Discord rewrote its privacy policy in plain language and added explicit detail about international data transfers. Named specific third-party service providers (Google, Stripe, PayPal) and advertising platforms with which data is shared.

Discord shut down its Nitro Games catalog and game store, removing the game library bundled with Nitro subscriptions since October 2018. This reduced the scope of game-related data Discord collected through its storefront, including purchase history, play-time tracking, and library activity data tied to user accounts.

Discord published its first-ever Trust and Safety Transparency Report, covering January 1 through April 1, 2019. The report disclosed enforcement statistics for a platform of over 250 million registered users, including actions taken against servers and accounts for policy violations such as harassment, child safety, and extremism.

Discord quietly added a mandatory binding arbitration clause and class-action waiver to its Terms of Service, coinciding with its launch of a game store and Nitro subscription games. The change provoked significant user backlash, as Discord initially provided no advance notice. Discord subsequently published a blog post explaining the changes and offered a 90-day opt-out window via email.

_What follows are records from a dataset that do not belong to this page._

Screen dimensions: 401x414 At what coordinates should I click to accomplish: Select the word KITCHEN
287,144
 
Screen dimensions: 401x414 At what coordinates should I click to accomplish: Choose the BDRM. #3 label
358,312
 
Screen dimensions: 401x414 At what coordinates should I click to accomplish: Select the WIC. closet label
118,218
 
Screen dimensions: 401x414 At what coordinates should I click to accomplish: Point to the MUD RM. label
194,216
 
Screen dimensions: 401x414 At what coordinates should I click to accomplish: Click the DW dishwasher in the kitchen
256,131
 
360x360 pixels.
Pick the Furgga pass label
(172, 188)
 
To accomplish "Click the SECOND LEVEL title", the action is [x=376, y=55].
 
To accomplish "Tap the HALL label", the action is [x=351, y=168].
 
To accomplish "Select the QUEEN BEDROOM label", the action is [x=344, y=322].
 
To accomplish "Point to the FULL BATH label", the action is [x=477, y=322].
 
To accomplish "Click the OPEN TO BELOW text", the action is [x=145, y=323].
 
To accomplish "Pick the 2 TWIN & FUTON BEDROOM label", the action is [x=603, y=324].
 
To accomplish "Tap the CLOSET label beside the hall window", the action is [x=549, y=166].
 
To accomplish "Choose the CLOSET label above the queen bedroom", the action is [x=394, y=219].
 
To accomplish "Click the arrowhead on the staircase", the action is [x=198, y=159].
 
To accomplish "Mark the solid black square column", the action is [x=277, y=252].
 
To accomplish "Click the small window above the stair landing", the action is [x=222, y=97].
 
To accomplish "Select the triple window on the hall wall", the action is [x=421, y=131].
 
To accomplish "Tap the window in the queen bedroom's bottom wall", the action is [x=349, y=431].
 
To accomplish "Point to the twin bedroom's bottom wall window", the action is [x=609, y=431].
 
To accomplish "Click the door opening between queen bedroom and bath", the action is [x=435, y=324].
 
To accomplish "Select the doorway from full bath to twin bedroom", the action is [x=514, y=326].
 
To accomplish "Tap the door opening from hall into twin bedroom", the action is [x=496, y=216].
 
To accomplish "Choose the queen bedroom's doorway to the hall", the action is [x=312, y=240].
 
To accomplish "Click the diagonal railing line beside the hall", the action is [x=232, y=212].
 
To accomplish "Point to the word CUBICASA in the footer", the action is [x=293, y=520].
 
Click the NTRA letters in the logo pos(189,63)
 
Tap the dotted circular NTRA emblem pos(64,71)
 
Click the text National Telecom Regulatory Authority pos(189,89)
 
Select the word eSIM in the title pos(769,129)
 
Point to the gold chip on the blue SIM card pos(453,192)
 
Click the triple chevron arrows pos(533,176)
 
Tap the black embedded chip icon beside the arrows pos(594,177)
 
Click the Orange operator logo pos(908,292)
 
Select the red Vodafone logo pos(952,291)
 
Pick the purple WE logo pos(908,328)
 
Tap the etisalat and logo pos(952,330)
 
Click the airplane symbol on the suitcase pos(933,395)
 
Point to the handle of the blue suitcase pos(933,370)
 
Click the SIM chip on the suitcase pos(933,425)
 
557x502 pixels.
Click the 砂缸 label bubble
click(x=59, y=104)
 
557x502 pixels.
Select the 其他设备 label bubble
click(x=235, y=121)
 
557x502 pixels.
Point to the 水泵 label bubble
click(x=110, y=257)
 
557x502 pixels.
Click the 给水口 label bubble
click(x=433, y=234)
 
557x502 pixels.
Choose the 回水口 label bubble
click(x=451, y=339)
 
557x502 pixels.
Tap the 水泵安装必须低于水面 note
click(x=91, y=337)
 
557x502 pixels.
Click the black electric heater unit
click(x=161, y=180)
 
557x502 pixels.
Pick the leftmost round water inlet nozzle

US Magistrate Judge Joseph Spero upheld a subpoena ordering Discord to turn over account data of anonymous users who participated in planning the 2017 Charlottesville Unite the Right rally. The ruling rejected First Amendment anonymous-speech arguments, finding that plaintiffs' need for the information outweighed users' anonymity interests. This set a precedent that Discord user data could be compelled through civil discovery.

Discord updated its privacy policy to comply with the EU General Data Protection Regulation (GDPR), effective May 25, 2018. The update established Discord Netherlands BV as the data controller for European Economic Area users, added explicit disclosures about legal bases for data processing, and introduced the ability for users to download their personal data. Discord applied these changes globally, not just to EU users.

Discord announced Rich Presence, a new SDK allowing game developers to integrate deeply with Discord and share real-time gameplay data including current game mode, session duration, party size, and spectator availability. While presented as a social feature, Rich Presence expanded the scope of activity data flowing through Discord's platform and raised early concerns about process-level monitoring of users' devices.

After the violent Unite the Right rally in Charlottesville, Virginia on August 12, Discord shut down servers used by white supremacists to plan and organize the event, including the AltRight.com server and the 'Charlottesville 2.0' planning server. Unicorn Riot published leaked chat logs from these servers, exposing private Discord messages from thousands of users involved in far-right organizing. Discord condemned 'white supremacy' and 'neo- Nazism,' marking the platform's first major content moderation and user-data-exposure crisis.